Angesichts der Größe des Kontinents sind das im Schnitt nicht einmal zwei Fragen pro Nation. Um dieses Dilemma in eleganter Weise auszugleichen, hat der Autor die Fragen und Antworten einzelnen Themengebieten wie Geschichte, Kultur, Politik, Gesellschaft – um nur einige zu nennen - zugeordnet. Die wichtigsten Fragen sind für das deutschsprachige Lesepublikum einfach aufbereitet: „Weshalb sind wir alle Afrikaner? Worin lag die Bedeutung Albert Schweitzers für Afrika? Ist afrikanische Kunst primitiv? Welche Bedeutung haben Voodoo und Candomblé in Afrika? Was ist Apartheid? Liest man in Afrika Harry Potter?“
Der Eindruck, dass Asfa-Wossen Asferate hier Fragen beantwortet, die er und mit hoher Wahrscheinlichkeit viele afrikanische MigrantInnen so gestellt bekommen, wächst mit jeder Seite der Lektüre.
Nicht umsonst gilt der Großneffe des letzten Kaisers von Äthiopien als ein Fachmann des guten Stils. Mit viel Geschick und Wissen gelingt es ihm die Komplexität der politischen und historischen Fakten sowie die Vielfalt der Kulturen Afrikas in populärwissenschaftlicher Manier aufzubereiten. Mit Zitaten aus historischen Quellen und den verifizierten Fakten gelingt es ihm zahlreiche Mythen – wie die leidige Frage nach dem Ursprung des Nils oder die Bedeutung des Voodoo – kurz und prägnant zu erläutern.
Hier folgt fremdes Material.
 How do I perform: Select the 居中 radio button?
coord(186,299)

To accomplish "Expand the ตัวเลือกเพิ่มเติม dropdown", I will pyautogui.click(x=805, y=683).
Die Fragen-Antworten-Situation bietet eine einfache Einstiegslektüre und einen ersten Überblick über die 53 Staaten.
Schade, dass fast kaum Auszüge aus Forschungen afrikanischer Ägyptologen im Buch zu finden ist. Diese Forschungen werden nicht einmal erwähnt und bekräftigen leider eine Geschichte, die bis heute noch sehr kolonialistisch geprägt wird.(Siehe u.a. S. 12 bis 18). Obwohl der Autor selbst bemerkt Afrika sei vielschichtig und vieldeutig wird immer auf die Betonung der "afrikanischen Musik", von der "afrikanischen Kunst" oder auch der "afrikanischen Kultur" usw...als monolithischer Block hingewiesen. Es gibt nicht die afrikanische Musik, nicht die afrikanische Kunst und nicht die afrikanische Kultur. Wie es nicht eine einheitliche europäische Kultur gibt. Afrikanische Kulturen, Musikrichtungen und Kulturen gibt es....
Ein interessantes Buch, dass Verbesserungswürdig ist.